11. Scott WalkerScott 2
Scott Walker is a beacon of hope for every musician interested in maintaining a deep sense of self across a lifetime of work. That’s not to say Scott Walker hasn’t fallen, at times, from the grace of truth-to-self, but he has matured into one of the most powerful and original voices in music today. Recent albums like The Drift and his Soused edition with Sunn O))) are spectacular experiments in colliding lyrics and music.
But Scott 2 is my choice here. It’s one of the greatest pop albums made and I don’t say this lightly. It’s a spectacular exercise in production, arrangement, songwriting and performance. OK, it’s a record of its time, but it spills at the edges into a timelessness that is perhaps about Walker’s approach to song as a structure. Songs like this are rare and are a pleasurable reminder of why songs exist as an art form.

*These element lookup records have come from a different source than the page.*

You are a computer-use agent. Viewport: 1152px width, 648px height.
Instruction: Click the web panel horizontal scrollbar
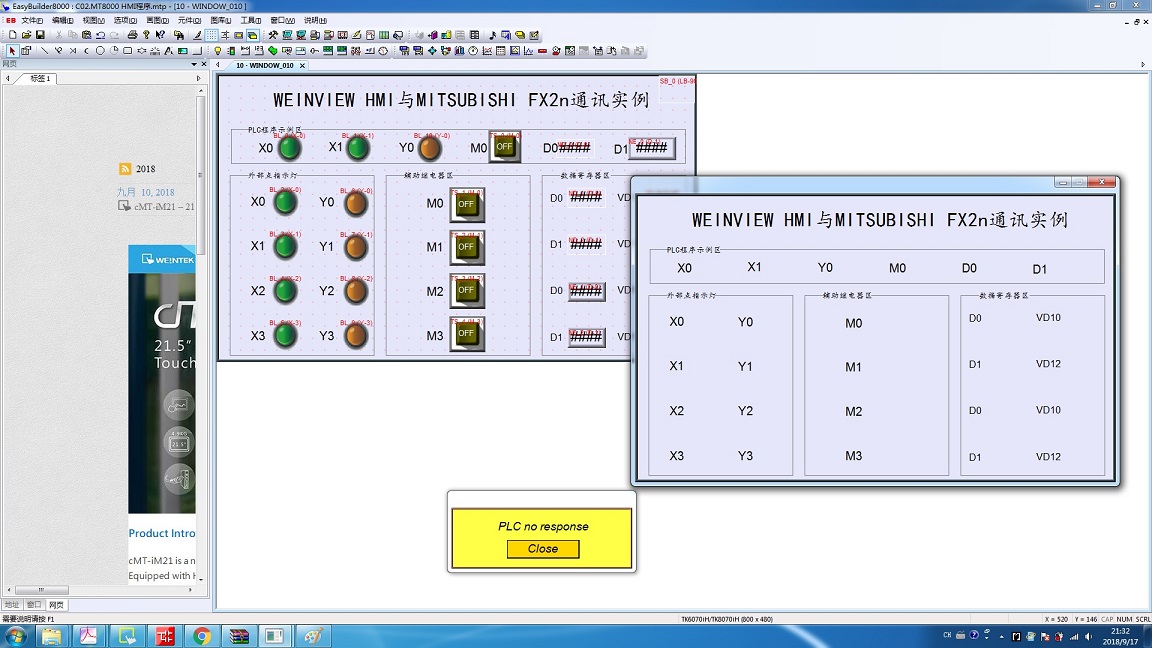(40, 590)
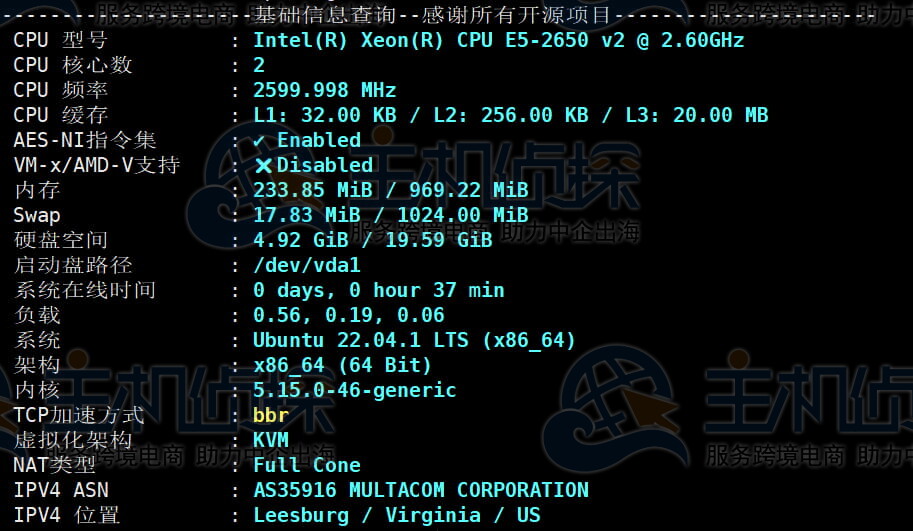Click the boot disk path /dev/vda1
913x531 pixels.
(x=306, y=266)
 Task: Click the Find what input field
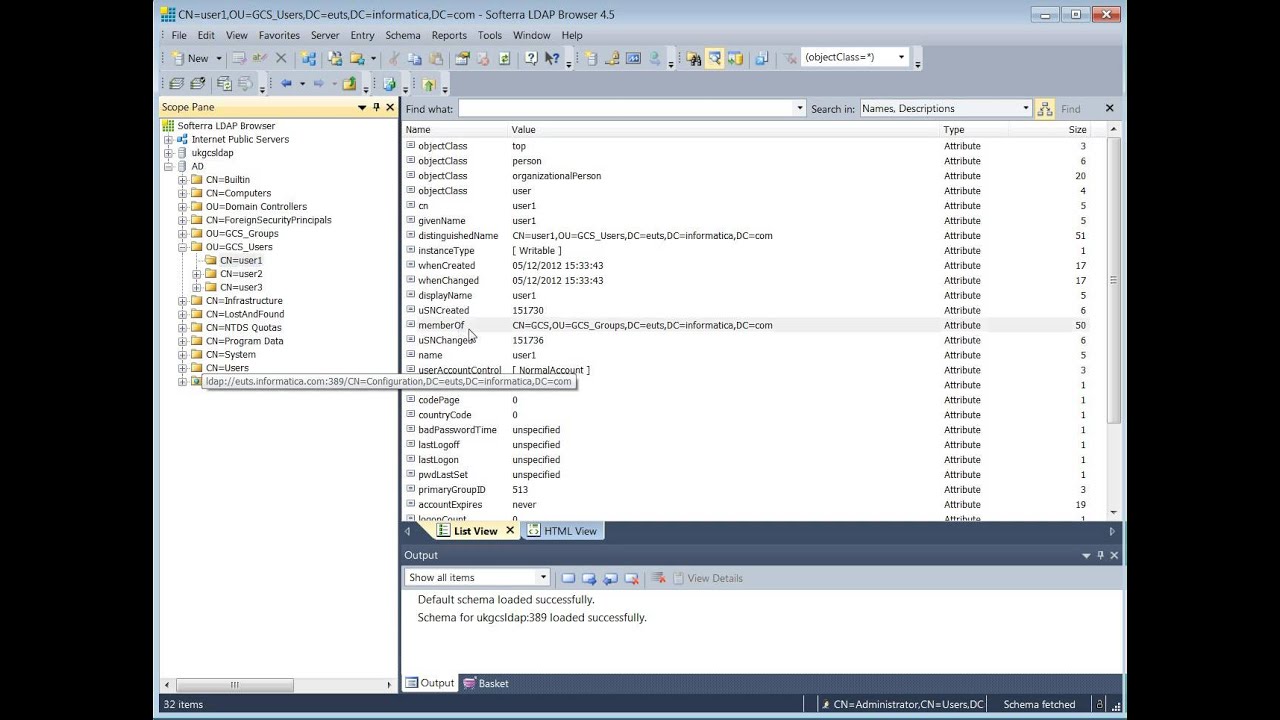632,108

When I listen to the sliding strings and plodding horns of ‘The Amorous Humphrey Plugg’ or the incredible rising line that opens ‘Plastic Palace People’, I am transported and when it finally falls into the chorus it’s like magic. I really love the heavy stereo production on the record; there’s this distance in the channels that’s really something. ‘Next’ remains one of the bleakest songs I have heard. It’s elegantly dark and tinged with a kind of pain that you just don’t hear in song very often. Or perhaps often enough.